Improved control in single phase inverter grid-tied PV system using modified PQ theory

Grid-connected reactive-load compensation and harmonic control are becoming a central topic as photovoltaic (PV) grid-connected systems diversified. This research aims to produce a high-performance inverter with a fast dynamic response for accurate reference tracking and a low total harmonic distortion (THD) even under nonlinear load applications by improving its control scheme. The proposed system is expected to operate in both stand-alone mode and grid-connected mode. In stand-alone mode, the proposed controller supplies power to critical loads, alternatively during grid-connected mode provide excess energy to the utility.

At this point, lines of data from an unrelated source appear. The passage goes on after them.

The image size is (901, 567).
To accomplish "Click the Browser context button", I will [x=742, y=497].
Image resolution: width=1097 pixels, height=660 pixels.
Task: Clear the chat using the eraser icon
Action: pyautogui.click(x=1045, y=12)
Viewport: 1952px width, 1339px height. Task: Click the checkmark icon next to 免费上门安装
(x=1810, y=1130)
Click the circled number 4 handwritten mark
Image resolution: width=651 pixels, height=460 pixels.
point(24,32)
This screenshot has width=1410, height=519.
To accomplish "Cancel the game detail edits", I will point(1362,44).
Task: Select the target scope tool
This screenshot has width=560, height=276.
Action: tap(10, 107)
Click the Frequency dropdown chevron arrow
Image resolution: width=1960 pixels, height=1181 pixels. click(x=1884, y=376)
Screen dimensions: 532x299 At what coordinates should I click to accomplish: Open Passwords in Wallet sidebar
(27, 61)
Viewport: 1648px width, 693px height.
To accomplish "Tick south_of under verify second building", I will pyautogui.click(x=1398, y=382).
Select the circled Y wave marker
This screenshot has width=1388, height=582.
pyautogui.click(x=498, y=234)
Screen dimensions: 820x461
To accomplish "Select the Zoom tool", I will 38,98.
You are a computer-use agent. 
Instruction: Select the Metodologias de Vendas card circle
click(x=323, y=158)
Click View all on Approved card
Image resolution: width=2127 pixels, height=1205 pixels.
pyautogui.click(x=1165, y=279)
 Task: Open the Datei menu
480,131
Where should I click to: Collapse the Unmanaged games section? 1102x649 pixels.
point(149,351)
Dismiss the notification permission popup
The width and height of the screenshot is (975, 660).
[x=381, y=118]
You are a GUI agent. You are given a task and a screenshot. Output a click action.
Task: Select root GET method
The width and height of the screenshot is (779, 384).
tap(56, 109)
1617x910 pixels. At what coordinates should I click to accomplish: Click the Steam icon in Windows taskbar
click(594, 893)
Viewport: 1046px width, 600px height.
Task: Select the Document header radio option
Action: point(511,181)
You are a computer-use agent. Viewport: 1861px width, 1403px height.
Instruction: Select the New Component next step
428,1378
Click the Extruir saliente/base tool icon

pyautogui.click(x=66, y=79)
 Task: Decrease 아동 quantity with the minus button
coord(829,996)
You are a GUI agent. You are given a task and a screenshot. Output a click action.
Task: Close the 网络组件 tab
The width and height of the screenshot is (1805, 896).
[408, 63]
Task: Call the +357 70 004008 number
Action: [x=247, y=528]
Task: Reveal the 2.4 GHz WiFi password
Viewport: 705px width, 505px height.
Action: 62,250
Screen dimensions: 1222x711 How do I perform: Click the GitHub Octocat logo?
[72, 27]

A modified variable step incremental conductance (VS-InCond) algorithm is designed to extract maximum power from PV. Whereas the proposed inverter controller is achieved by using a modified PQ theory with double-band hysteresis current controller (PQ-DBHCC) to produce a reference current based on a decomposition of a single-phase load current. The nonlinear rectifier loads often create significant distortion in the output voltage of single-phase inverters, due to excessive current harmonics in the grid. Therefore, the proposed method generates a close-loop reference current for the switching scheme, hence, minimizing the inverter voltage distortion caused by the excessive grid current harmonics. The simulation findings suggest the proposed control technique can effectively yield more than 97% of power conversion efficiency while suppressing the grid current THD by less than 2% and maintaining the unity power factor at the grid side. The efficacy of the proposed controller is simulated using MATLAB/Simulink.